### Your goal
In the data that follows, find each line containing "computer" and copy it.

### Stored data
###

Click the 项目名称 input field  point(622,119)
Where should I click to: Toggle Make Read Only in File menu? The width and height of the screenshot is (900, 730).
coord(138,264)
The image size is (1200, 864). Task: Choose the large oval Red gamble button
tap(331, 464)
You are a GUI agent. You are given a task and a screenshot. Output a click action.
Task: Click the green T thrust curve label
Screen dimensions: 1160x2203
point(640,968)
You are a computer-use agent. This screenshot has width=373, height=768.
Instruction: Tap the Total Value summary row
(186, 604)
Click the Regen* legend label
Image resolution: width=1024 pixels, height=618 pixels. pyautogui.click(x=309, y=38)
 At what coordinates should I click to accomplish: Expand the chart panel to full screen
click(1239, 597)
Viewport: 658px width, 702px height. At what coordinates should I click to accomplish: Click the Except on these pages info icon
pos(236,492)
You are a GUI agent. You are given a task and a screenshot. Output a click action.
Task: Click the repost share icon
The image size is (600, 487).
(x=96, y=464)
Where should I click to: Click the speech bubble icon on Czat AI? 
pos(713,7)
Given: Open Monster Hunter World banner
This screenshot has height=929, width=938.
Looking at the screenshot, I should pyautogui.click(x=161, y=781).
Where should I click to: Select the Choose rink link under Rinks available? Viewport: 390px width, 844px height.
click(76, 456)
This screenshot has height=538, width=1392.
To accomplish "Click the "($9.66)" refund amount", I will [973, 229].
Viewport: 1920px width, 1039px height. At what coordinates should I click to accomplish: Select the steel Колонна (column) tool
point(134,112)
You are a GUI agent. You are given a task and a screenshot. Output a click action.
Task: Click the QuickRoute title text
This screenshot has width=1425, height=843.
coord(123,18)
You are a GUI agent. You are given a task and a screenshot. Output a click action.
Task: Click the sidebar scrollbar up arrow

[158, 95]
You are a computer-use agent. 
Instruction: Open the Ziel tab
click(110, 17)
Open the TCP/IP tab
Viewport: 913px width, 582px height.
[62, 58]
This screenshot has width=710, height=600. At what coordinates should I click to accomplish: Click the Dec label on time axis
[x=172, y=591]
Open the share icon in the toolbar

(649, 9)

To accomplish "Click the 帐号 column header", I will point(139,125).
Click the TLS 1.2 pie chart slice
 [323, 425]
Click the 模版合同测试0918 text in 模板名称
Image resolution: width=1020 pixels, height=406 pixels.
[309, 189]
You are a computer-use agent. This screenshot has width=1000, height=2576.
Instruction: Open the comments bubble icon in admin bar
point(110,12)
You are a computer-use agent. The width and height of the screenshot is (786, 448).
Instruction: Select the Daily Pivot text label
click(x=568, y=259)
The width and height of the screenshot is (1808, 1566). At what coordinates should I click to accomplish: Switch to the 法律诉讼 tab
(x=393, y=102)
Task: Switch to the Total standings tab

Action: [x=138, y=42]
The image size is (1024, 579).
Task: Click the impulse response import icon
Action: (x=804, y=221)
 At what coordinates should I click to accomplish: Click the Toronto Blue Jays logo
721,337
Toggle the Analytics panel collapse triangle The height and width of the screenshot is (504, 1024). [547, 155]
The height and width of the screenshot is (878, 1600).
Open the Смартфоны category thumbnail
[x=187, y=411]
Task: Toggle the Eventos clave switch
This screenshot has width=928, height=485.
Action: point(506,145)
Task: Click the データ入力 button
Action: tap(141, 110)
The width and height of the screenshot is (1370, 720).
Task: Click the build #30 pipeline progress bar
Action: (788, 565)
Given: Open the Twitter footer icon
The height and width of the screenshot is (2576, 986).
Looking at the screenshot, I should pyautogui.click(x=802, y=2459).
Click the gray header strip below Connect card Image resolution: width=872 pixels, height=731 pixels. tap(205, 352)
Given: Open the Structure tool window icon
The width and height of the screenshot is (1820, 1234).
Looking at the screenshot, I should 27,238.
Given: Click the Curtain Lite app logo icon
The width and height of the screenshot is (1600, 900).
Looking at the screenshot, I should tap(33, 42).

###

### Reply to the task
You are a computer-use agent. This screenshot has width=373, height=768.
You are a computer-use agent. 
You are a computer-use agent. This screenshot has width=1000, height=2576.
You are a computer-use agent. The width and height of the screenshot is (786, 448).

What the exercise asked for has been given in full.